Rabu, 10 Juni 2009

‘Fatwa’ on Social Networking - Facebook

The so-called fatwa against the use of social networking sites like Facebook and Friendster.

A conference of Islamic students and clerics called “Forum Bathsul Masail (BMP) Putri XI”, and held at the Putri Hidayatul Mubtadi-aat Islamic boarding school for girls at Lirboyo in Kediri has been widely reported to have issued a fatwa against the usage by Muslims of social networking sites such as Friendster and Facebook.

Muchammad Nabil Haroen
Muchammad Nabil Haroen on Facebook

However the man who started the controversy, a spokesman for Lirboyo school, Muchammad Nabil Haroen (or Harun), says:

I too have a Facebook account.

Nabil said that Facebook, any form of online chatting, particularly with foreign men [1], or telephones and SMS allowed young, unmarried people to consort with people of the opposite sex, and that this was haram, but if such sites were used for spreading the message of Islam, or for business relations, or innocent getting-to-know-you, or similar such non-sinful activities then there was no objection. [2]

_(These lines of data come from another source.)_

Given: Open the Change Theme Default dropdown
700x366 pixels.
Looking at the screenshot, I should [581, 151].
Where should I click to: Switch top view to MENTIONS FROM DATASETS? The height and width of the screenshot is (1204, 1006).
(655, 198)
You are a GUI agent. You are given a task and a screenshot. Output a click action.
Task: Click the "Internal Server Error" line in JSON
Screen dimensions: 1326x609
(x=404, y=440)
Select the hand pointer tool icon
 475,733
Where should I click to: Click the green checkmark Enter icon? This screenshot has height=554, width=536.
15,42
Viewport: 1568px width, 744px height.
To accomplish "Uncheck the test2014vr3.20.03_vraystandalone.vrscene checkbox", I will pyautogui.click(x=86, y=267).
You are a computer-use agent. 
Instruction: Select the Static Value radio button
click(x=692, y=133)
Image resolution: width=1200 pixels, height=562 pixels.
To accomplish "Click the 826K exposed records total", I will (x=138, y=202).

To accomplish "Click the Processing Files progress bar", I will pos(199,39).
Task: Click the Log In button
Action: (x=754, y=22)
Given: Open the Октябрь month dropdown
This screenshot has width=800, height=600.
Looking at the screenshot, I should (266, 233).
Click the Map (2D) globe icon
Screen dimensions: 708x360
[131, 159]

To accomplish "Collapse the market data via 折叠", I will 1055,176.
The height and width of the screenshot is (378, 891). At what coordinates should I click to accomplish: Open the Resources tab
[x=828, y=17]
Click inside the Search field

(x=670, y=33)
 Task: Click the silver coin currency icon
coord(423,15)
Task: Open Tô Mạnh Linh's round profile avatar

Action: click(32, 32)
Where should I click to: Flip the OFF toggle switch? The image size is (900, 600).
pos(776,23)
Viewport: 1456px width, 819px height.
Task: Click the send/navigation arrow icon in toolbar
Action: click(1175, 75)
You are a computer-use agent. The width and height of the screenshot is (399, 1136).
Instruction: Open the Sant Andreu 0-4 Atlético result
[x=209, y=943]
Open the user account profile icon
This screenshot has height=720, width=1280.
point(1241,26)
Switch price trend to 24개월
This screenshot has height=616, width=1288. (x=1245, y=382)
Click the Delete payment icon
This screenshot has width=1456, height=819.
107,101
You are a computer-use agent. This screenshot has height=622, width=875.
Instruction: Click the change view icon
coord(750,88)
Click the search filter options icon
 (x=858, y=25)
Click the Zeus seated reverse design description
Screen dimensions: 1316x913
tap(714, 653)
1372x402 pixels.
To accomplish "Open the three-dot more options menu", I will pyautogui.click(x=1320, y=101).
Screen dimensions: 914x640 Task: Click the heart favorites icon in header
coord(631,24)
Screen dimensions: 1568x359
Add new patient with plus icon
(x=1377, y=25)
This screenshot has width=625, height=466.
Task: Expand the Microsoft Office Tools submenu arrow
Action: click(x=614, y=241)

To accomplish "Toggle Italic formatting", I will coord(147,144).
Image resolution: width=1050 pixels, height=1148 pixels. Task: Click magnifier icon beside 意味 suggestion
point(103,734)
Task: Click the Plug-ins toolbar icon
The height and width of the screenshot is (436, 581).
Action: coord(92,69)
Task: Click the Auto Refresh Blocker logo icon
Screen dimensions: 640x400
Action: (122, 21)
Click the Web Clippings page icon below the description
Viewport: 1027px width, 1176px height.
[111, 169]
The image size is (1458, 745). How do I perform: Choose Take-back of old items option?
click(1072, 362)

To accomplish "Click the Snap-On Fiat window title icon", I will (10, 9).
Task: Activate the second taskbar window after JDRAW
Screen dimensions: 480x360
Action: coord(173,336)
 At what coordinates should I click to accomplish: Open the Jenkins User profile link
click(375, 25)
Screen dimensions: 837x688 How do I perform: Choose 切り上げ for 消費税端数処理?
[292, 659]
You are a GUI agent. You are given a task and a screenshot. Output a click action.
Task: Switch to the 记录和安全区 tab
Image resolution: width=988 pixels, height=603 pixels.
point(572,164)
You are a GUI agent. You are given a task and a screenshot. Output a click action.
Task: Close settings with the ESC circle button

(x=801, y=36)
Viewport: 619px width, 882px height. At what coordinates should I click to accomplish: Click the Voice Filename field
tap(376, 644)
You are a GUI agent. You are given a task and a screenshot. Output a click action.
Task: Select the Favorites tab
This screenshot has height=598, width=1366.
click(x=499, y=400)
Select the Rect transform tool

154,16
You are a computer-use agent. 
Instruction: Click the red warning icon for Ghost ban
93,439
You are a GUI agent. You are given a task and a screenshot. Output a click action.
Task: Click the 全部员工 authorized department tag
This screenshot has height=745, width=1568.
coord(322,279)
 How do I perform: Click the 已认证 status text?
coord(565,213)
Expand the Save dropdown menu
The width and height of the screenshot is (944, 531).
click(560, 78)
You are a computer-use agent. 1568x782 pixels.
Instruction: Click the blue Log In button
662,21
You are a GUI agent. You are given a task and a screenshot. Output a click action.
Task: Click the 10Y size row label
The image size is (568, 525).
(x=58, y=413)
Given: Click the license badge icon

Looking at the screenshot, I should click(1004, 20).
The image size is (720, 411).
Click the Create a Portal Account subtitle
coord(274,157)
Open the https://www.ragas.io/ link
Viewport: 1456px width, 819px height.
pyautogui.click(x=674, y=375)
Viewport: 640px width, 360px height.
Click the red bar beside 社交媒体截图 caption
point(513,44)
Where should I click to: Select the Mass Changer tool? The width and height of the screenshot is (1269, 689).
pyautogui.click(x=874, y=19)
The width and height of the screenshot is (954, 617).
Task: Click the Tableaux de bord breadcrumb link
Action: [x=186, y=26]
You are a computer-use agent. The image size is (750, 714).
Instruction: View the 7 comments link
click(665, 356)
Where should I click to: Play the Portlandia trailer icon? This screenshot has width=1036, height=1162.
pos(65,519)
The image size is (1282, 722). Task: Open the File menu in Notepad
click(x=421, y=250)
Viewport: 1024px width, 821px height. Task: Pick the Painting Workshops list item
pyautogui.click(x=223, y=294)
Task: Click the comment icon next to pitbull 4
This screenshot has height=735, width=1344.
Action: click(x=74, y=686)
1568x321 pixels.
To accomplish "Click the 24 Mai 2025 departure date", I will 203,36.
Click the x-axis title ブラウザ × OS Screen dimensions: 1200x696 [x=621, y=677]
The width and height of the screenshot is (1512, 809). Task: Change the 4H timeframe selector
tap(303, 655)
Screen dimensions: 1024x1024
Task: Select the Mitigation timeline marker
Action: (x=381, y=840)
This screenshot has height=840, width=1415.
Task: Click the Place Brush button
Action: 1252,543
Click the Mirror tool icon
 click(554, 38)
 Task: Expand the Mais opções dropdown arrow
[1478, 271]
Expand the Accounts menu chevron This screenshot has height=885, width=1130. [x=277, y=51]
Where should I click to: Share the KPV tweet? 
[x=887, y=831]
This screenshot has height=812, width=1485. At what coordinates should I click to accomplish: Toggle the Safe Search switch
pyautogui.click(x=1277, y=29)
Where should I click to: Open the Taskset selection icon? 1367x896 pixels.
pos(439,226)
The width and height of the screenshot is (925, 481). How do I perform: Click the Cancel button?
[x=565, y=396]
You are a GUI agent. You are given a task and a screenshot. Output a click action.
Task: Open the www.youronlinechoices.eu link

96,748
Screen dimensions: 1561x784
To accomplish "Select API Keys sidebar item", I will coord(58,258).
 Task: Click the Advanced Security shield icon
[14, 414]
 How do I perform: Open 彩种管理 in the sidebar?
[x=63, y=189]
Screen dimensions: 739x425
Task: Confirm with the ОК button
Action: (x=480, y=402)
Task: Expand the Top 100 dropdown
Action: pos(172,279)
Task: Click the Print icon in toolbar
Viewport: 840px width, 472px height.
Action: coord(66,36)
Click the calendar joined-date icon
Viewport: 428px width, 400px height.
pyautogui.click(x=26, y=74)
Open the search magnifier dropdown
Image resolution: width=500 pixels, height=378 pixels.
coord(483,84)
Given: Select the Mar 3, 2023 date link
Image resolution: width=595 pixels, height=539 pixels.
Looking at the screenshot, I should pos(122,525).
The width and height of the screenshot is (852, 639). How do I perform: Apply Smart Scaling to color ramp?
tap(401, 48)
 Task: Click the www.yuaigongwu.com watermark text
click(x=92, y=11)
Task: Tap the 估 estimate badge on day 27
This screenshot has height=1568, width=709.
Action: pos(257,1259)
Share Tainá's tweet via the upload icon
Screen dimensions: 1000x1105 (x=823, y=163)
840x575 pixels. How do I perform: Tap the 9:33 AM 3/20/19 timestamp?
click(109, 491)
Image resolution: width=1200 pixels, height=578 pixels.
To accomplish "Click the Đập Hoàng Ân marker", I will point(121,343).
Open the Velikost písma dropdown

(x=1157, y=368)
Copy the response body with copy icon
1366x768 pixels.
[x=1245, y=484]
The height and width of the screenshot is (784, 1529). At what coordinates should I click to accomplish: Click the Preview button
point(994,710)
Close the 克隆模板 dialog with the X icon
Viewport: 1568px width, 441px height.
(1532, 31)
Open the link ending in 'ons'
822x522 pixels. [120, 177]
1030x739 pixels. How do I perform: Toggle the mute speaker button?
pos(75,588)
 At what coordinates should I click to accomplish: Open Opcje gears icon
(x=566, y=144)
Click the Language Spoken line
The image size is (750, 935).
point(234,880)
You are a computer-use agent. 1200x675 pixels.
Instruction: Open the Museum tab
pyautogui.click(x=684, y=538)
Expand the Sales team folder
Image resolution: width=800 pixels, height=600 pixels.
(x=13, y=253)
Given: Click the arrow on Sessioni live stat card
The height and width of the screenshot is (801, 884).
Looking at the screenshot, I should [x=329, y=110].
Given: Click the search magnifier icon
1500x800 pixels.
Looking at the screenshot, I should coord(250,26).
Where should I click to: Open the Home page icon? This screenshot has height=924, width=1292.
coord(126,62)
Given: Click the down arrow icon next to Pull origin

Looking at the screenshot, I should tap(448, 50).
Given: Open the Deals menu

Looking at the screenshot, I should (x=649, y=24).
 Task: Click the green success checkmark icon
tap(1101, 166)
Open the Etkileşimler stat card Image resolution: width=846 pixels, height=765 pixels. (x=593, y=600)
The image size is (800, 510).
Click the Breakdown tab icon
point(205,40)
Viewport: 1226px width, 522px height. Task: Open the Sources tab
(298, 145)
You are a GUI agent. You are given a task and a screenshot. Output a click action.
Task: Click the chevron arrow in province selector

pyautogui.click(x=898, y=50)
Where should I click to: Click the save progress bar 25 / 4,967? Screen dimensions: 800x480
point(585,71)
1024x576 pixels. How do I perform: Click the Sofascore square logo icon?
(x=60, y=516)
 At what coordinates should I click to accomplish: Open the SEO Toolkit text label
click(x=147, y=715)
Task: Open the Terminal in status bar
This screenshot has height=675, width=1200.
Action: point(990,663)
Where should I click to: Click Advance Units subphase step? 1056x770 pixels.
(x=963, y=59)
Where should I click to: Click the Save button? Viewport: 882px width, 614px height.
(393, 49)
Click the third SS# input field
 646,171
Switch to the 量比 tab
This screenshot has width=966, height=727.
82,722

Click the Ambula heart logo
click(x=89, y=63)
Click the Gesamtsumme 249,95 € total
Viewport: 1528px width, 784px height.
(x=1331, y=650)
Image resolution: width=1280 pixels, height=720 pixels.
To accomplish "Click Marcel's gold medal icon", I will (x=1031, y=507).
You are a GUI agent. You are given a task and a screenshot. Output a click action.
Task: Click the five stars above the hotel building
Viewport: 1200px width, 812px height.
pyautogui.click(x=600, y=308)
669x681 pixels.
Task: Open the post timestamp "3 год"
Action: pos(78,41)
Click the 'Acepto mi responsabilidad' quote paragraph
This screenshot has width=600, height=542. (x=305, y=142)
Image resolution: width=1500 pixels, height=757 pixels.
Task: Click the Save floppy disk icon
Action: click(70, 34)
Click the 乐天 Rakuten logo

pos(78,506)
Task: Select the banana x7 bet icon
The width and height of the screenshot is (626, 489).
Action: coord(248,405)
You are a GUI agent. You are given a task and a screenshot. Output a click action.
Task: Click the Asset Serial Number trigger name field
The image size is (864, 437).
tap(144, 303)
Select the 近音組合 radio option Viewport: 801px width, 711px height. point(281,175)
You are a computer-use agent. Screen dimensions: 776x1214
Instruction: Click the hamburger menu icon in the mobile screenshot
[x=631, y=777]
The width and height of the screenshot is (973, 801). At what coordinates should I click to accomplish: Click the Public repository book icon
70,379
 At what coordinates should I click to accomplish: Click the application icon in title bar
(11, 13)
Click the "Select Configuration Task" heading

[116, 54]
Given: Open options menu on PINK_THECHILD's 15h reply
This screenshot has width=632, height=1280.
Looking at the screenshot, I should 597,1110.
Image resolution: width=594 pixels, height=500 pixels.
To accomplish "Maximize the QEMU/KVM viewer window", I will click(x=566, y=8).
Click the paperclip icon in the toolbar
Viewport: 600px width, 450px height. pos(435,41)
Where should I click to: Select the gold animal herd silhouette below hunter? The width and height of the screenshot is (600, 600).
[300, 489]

It’s like a knife, if it’s used for cooking it’s good, if it’s used for killing it’s bad.

Many reports had stated that 700 clerics from Java and Madura had attended the conference and declared Facebook haram, but Nabil says

This was just a routine meeting, there were 700 delegates from Islamic schools for girls, they’re students not clerics.

Apart from the internet the BMP meeting also discussed the issue of election posters that showed the faces of women, and decided that this was permissible within limits. The matter of Ponari the child healer was also brought up, and condemned as superstition. [3]


Muchammad Nabil Haroen’s Facebook pals.

All issues discussed arose from questions from ordinary Muslims about the rights and wrongs of various things, and the Facebook/Friendster item was one of eight others the meeting dealt with.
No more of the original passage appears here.